Y, habiendo visto y entendido todo lo sucedido, claro que caminé derechito, olvidándome de la caída y sus porrazos, diciéndole al abuelo que me había bajado apenas hacía un ratito, y que por una necesidad fortuita se me adelantó el animal unos pasos delante de mi vista.
Él nada dijo esa vez, creyendo fehaciente mi motivo, pero cuando un día después fue a cumplir su cometido, algunas de las viejas chismosas que no faltan, le preguntaron cómo le hacía para tener una asnilla así tan bien educada, pues el día anterior lo habían comprobado, ya que pasó la burrita sola sin montador, recogiendo cubetas y mantas al por mayor; y observaron cómo apenas le echaban las sacas, se iba a trotando feliz hacia las demás casas, sin que fuera nadie con ella en ancas.

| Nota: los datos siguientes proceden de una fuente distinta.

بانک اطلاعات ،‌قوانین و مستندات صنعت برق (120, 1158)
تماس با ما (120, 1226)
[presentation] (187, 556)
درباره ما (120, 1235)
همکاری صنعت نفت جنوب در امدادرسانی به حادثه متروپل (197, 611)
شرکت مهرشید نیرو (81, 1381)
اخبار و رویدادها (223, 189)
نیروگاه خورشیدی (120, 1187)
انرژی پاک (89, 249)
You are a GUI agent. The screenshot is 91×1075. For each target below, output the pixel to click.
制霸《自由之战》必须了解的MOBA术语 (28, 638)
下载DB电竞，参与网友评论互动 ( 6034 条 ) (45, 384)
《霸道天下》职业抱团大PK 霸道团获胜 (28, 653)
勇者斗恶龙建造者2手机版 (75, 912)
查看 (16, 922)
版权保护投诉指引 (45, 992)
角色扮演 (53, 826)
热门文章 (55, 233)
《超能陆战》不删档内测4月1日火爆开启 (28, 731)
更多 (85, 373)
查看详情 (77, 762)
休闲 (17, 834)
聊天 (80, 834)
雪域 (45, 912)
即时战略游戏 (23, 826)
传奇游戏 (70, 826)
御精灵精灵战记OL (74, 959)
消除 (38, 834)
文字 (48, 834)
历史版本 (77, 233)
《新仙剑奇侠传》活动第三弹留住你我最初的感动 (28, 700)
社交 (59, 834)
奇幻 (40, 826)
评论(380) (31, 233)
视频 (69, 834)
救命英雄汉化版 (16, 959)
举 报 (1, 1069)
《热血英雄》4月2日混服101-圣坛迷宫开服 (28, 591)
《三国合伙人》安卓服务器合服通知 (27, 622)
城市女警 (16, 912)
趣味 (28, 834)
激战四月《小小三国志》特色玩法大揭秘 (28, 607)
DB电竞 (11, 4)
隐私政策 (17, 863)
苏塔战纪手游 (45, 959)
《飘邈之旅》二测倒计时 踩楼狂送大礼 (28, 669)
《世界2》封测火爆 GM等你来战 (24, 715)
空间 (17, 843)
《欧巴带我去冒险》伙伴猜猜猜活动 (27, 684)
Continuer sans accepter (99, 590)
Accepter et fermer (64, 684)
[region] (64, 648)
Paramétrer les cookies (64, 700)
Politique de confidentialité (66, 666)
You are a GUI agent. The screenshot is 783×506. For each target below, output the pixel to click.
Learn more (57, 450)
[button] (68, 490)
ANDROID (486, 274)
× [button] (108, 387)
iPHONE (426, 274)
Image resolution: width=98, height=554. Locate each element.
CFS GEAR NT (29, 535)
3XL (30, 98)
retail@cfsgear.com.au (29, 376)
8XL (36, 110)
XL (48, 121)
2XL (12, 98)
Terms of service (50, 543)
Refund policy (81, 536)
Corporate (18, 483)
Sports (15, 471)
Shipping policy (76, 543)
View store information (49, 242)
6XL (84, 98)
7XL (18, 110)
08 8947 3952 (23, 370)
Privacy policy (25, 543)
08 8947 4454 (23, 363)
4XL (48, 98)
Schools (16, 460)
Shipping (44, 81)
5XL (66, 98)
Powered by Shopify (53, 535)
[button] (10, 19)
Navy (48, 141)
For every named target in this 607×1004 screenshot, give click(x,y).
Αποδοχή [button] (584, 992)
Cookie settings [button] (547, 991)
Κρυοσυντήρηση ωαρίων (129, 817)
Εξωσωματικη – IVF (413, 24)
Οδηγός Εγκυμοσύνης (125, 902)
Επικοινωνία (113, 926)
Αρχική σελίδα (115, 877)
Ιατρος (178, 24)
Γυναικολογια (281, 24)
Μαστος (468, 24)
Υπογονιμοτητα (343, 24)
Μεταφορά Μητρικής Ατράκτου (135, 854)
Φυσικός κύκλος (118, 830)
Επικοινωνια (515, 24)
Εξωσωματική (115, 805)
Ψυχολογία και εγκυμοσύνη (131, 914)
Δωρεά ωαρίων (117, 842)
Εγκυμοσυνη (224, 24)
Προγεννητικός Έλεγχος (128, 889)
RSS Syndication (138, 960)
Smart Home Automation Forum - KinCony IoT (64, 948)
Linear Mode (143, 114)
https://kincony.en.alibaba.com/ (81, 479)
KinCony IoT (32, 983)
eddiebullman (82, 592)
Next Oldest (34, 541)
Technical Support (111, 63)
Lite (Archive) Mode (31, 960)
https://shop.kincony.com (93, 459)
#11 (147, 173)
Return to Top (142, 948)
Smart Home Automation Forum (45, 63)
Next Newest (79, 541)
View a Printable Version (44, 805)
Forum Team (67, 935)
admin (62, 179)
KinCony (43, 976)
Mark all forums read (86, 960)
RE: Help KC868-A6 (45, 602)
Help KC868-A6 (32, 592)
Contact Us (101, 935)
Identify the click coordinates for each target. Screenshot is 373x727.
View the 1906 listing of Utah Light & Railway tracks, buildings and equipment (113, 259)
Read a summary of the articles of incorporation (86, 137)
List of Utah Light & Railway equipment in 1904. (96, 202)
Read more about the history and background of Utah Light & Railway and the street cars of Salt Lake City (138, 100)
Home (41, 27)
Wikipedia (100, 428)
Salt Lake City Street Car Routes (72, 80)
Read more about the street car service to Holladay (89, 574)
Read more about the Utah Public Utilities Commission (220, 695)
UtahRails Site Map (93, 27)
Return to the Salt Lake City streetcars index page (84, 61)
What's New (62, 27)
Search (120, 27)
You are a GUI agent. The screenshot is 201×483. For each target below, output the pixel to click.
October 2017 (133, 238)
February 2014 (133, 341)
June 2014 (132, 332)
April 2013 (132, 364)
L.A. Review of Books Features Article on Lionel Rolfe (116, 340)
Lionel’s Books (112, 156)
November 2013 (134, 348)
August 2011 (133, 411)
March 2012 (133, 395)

Y, no hubo más remedio que descubrir el incidente que quise callar por mi distracción, llevándose una vez más la prez y la palma, con toda propiedad y admiración este estrato del partido irracional, que es deuda narrar y pregonar tan grande y merecida elevada fama.
De este modo pongo los puntos finales a las gestas de esta iletrada borrica sorprendente, que mientras vivió cosechó varios laureles, con honestidad cabal y legítima autoridad del completo conglomerado de gente, que la pregonaba toda una celebridad.